Burnumu sertçe çekerek camdan söken şafağı izlemeye devam ettim. Çiçek'den ayrıldığımdan beri ağlıyordum. Daha doğrusu kapı kapandığından beri. Çiçek her ne kadar aşağıya kadar inmek istese de izin vermemiştim. Çünkü ağlamak için saniyeler sayıyordum ve aynı şey Çiçek içinde geçerliydi!

''Gözyaşın kalmadı, daha ne kadar ağlayacaksın?'' Daha çok ağlamaya başladığımda pelerinine uzanıp gözlerimi sildim.

''Uzun bir süre daha!'' Hırçın tavrıma içli bir nefes almak ile yetindi.

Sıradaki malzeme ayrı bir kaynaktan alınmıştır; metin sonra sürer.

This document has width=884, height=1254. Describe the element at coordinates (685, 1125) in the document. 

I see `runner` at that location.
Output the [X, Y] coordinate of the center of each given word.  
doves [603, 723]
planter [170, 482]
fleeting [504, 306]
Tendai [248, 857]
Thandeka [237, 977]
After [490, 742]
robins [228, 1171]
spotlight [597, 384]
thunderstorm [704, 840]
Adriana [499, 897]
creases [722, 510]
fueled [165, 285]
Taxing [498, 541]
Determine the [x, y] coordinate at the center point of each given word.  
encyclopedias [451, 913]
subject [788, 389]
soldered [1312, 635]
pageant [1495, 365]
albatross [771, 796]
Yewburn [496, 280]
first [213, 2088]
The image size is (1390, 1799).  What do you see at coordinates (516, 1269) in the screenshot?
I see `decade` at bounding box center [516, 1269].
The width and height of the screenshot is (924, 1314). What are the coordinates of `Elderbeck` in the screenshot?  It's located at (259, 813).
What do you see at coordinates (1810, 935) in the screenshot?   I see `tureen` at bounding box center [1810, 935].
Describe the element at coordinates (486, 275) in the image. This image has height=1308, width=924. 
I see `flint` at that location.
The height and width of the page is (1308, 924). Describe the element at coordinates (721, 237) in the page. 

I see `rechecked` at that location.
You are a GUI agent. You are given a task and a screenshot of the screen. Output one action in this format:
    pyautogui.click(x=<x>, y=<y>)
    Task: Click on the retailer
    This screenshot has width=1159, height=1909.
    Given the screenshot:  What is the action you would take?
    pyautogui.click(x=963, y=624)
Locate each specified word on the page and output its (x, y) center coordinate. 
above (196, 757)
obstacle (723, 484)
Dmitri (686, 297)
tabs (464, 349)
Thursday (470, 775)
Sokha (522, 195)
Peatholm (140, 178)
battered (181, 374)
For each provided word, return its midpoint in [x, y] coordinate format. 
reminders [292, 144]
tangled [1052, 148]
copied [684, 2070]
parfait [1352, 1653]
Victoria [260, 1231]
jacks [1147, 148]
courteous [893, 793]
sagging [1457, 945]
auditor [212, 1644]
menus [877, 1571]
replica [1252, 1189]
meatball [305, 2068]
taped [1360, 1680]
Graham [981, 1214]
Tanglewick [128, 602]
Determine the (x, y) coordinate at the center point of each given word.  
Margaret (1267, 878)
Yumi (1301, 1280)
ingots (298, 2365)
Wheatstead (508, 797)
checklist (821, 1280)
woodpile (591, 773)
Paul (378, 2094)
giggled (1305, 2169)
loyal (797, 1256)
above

''Daha önce de söyledim, eğer istersen arkadaşını yanımıza alabiliriz.'' Sanki normal bir konudan söz ediyormuş gibi konuşması ile gözlerimi devirdim.

''Teşekkürler ama o çok sevdiğin komutanın zaten bunu başarmak üzere!'' Sözlerime gülmekle yetindi. Elimi tutarak üst kısmına dudaklarını bastırdı.

''Eğer böyle bir şey olursa, ona sadece teşekkür edebilirsin.'' Yumruk yaptığım elimi havaya kaldırarak salladım.

''Ona öyle bir teşekkür edeceğim, hayatı boyunca unutamayacak.'' Rheyold, başını geriye atarak kahkaha atmaya başladı. Gözlerim yaşlı, yüzüm kızarık, hem üzgün hem sinirliydim. O ise keyifle bu halime gülüyordu. Çenemi sıkıp iki yana salladı.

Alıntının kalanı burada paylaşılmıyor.